> TASK STATEMENT
Starting at the line with "Given: Click the @elonmusk handle", set down each line of the entries below through the last one, exactly as it stands.

> DATASET
════════════════

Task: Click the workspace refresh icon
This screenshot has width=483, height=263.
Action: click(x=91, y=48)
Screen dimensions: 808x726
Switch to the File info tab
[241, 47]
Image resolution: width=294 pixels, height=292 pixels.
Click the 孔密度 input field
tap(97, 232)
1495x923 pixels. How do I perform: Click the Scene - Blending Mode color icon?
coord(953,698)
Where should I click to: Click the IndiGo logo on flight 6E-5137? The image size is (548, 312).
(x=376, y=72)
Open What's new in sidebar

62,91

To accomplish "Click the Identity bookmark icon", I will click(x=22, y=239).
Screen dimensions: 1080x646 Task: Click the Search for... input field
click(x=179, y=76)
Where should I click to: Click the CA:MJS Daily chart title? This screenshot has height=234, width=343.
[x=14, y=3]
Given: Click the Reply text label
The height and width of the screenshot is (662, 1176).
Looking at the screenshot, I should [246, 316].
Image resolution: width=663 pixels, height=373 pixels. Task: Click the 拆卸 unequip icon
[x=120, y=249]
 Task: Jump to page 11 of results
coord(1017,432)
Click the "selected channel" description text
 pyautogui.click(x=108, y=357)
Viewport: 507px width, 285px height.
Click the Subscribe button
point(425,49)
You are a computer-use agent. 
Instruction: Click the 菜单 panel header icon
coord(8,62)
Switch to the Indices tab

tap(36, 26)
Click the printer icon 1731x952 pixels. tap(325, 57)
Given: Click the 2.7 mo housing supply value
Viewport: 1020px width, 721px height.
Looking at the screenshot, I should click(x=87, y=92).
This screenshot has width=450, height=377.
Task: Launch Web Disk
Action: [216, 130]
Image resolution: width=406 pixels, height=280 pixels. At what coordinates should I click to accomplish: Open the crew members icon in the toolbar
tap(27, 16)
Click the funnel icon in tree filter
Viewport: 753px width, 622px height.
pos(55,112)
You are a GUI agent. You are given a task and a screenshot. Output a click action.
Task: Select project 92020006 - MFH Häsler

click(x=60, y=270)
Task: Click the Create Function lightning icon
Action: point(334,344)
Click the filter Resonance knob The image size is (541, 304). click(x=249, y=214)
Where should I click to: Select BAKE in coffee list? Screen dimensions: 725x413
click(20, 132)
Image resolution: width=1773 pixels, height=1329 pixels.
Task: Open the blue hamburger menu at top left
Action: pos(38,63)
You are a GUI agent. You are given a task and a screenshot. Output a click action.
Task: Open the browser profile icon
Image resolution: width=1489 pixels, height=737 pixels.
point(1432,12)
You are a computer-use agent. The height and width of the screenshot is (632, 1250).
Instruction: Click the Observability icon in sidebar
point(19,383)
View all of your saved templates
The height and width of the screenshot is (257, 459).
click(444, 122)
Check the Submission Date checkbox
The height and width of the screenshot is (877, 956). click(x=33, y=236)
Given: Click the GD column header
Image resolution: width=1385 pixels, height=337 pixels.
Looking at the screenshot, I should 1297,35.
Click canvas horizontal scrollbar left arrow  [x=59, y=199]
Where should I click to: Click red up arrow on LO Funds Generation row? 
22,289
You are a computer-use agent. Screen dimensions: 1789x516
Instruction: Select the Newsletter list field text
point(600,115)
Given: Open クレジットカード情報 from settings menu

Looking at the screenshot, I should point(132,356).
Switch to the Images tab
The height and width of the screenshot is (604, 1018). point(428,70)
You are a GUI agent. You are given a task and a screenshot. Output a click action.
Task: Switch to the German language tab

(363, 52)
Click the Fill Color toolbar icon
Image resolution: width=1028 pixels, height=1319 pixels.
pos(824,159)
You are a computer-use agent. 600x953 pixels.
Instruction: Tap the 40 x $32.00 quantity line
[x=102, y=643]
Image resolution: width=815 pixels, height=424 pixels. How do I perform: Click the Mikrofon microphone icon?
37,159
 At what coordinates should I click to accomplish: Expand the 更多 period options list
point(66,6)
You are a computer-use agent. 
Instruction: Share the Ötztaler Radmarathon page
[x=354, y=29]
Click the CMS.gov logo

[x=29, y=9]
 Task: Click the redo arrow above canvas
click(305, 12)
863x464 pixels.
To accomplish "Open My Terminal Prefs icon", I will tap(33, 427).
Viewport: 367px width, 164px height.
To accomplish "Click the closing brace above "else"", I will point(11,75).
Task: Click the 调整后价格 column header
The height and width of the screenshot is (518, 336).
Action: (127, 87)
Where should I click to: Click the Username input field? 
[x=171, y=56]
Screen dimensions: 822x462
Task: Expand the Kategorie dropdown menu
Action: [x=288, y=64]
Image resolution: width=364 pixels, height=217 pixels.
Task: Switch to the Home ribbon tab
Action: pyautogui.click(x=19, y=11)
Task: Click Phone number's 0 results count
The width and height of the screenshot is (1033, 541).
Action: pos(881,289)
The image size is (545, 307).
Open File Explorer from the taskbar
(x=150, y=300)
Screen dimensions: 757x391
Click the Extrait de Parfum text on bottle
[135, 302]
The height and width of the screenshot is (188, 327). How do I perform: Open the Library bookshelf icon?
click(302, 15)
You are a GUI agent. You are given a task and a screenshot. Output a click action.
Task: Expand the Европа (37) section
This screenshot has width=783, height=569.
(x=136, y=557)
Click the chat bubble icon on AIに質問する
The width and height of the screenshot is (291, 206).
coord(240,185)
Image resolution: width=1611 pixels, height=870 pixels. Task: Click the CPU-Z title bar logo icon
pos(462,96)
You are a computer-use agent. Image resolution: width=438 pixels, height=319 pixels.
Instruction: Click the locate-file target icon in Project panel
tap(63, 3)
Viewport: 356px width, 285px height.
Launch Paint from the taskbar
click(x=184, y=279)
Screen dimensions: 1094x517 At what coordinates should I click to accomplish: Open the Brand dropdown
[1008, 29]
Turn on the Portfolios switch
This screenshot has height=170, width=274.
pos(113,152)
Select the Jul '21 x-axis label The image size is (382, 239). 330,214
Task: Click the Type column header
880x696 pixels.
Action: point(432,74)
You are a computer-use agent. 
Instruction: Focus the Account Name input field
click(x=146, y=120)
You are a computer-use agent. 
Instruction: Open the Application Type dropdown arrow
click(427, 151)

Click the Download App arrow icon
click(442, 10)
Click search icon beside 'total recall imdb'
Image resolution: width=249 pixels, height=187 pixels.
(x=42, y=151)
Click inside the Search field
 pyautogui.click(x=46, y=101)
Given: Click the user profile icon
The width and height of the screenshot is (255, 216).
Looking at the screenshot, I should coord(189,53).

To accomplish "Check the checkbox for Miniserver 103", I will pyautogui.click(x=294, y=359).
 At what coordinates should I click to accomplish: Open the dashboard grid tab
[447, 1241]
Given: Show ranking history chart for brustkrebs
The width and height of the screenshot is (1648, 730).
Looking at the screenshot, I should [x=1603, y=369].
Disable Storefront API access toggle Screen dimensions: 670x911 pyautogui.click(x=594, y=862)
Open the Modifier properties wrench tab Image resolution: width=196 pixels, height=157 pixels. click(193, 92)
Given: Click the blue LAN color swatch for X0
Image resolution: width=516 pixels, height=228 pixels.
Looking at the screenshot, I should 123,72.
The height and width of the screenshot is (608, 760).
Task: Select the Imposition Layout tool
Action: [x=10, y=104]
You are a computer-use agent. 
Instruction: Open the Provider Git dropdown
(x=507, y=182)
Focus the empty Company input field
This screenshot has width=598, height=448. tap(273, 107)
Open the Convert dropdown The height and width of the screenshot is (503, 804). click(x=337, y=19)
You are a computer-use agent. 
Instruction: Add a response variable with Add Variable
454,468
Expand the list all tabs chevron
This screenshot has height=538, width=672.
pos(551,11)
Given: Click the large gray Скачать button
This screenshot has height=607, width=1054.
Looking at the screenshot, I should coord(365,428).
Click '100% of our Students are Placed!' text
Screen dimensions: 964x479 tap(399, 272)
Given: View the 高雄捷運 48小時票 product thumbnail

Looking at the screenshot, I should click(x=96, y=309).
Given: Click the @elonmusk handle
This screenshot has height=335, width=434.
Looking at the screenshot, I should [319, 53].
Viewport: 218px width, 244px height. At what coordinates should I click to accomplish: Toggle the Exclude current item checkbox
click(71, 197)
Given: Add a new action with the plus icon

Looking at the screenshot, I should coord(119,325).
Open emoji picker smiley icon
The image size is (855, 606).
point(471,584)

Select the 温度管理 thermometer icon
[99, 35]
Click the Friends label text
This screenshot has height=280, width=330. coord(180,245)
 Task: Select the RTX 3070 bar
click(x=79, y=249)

════════════════

> SOLVED EXERCISE
Given: Click the @elonmusk handle
This screenshot has height=335, width=434.
Looking at the screenshot, I should [319, 53].
Viewport: 218px width, 244px height. At what coordinates should I click to accomplish: Toggle the Exclude current item checkbox
click(71, 197)
Given: Add a new action with the plus icon

Looking at the screenshot, I should coord(119,325).
Open emoji picker smiley icon
The image size is (855, 606).
point(471,584)

Select the 温度管理 thermometer icon
[99, 35]
Click the Friends label text
This screenshot has height=280, width=330. coord(180,245)
 Task: Select the RTX 3070 bar
click(x=79, y=249)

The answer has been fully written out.